A plant’s capacity to maintain a good water status is important for optimal physiological functioning and growth. Previous research has found that high RWC, LDW, RDW, and RS values are associated with drought tolerance (Amoah et al. 2019; Du et al. 2020; Wu et al. 2021), which aligns with our findings on RWC, LDW, and RDW but not RS (Fig. 2C–F). The R–S ratio was higher for control plants of genotypes but showed no significant difference among the treatment groups (G2–4) (Fig. 2F), indicating that RWC, LDW, and RDW, but not RS, may be used as indicators of plant water status, and that exposing wheat seedlings to initial stress (drought hardening) enabled the plants to retain adequate water status, which enhanced their resistance to recurrent drought stress.

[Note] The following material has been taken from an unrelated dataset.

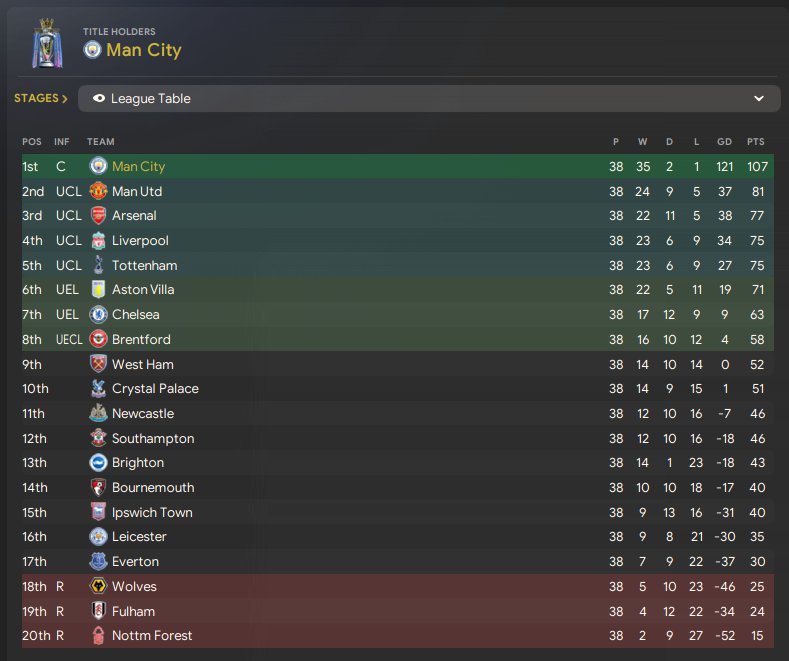
Task: Sort table by GD column header
Action: point(725,142)
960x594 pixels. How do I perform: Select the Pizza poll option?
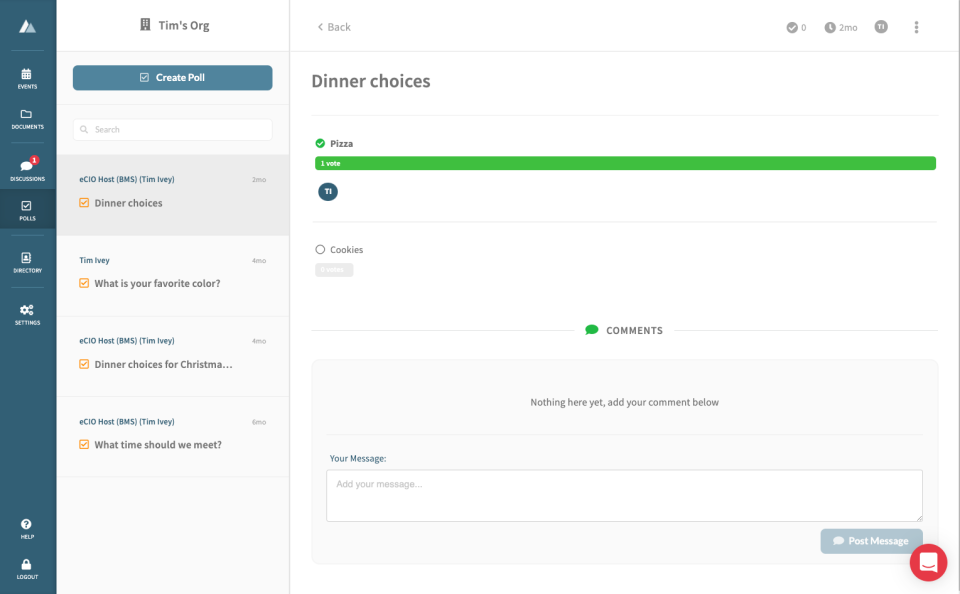[340, 143]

Chlorophyll is a photosynthetic pigment that absorbs light and is required for plant photosynthesis. One of the most commonly used metrics for assessing the severity of drought stress is chlorophyll content (Cai et al. 2020). It was observed that the chlorophyll content decreased at a greater magnitude in G3 and G4 plants than in G2 plants (Fig. 2A). Yet, a significant positive correlation was found between the chlorophyll content and G2 treatment condition (Table 7), indicating that first stress treatment (drought-hardening) helped the G2 plants to maintain a higher chlorophyll content against subsequent stress by reducing photo-oxidative damage, which occurs because of the inhibition of photosynthesis and excitation of excess light energy. Similarly, drought hardening (first stress) enabled G2 plant to maintain a higher carotenoid content than other treatment plants (Fig. 2B). Carotenoid plays an essential function in the heat dissipation of excess excitation energy in the photosynthetic system, which aids in the prevention of superoxide formation in plants receiving excess light energy when photosynthesis declines under drought circumstances (Efeoğlu et al. 2009). Carotenoid content has been reported to be associated with drought resistance (Amoah et al. 2019; Zhang et al. 2021), which aligns with our data (Table 2).

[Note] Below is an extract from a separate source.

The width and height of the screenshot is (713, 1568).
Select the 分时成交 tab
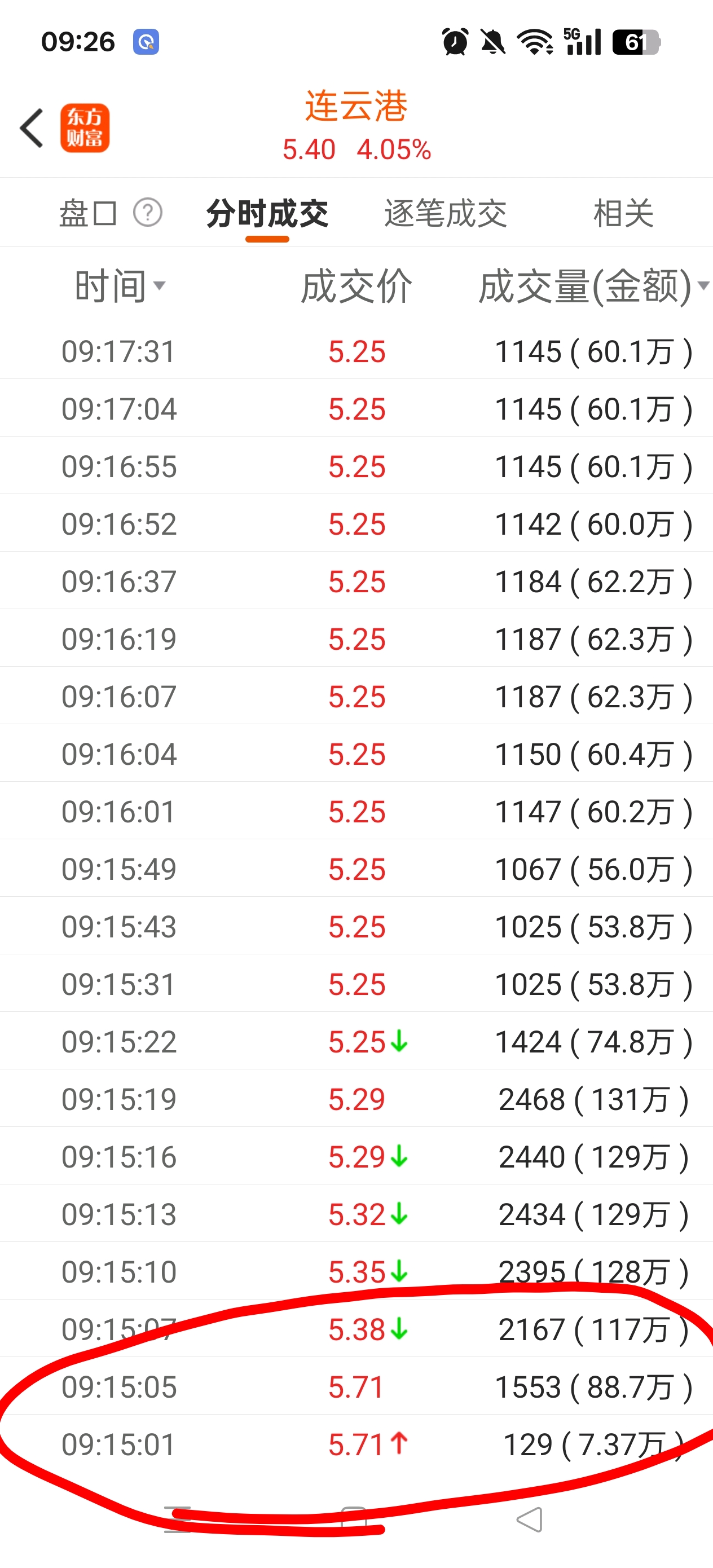point(267,214)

Drought stress is directly linked to ROS production, notably H₂O₂ and O₂⁻, culminating in membrane damage and electrolyte leakage (Kumar et al. 2017; Shanker et al. 2014). MSI, EL, H₂O₂ accumulation, and lipid peroxidation (MDA level) have all been extensively used to assess the drought tolerance of different plant species (Abid et al. 2018; Raja et al. 2020; Upadhyay et al. 2020). Plants grown under G2 drought conditions had greater MSI and lower EL values than plants grown under G3 and G4 treatment conditions (Fig. 3A–B). Even so, higher MSI and lower EL have been shown to be associated with drought tolerance, which is consistent with our findings (Table 7). The MDA and H₂O₂ levels were negatively associated with drought tolerance under G2 treatment condition (Table 8). MDA is a lipid peroxidation biomarker commonly used to assess plant membrane status under drought stress conditions (Ayala et al. 2014), whereas H₂O₂ is a well-known ROS that plays an essential role in stress transduction pathways associated with abiotic stress tolerance (Hossain et al. 2015). Even so, lower concentrations of MDA and H₂O₂ improved tolerance in soyabean and tomato, which aligns with our results (Guler and Pehlivan 2016; Raja et al. 2020). The findings suggest that the reduced membrane damage in drought hardened (G2) plants may be due to a lower production of ROS, particularly H₂O₂ (Fig. 3C, D), protecting the G2-treated plants from subsequent stress treatment by improving ROS scavenging or prevention of cellular damage associated with drought stress.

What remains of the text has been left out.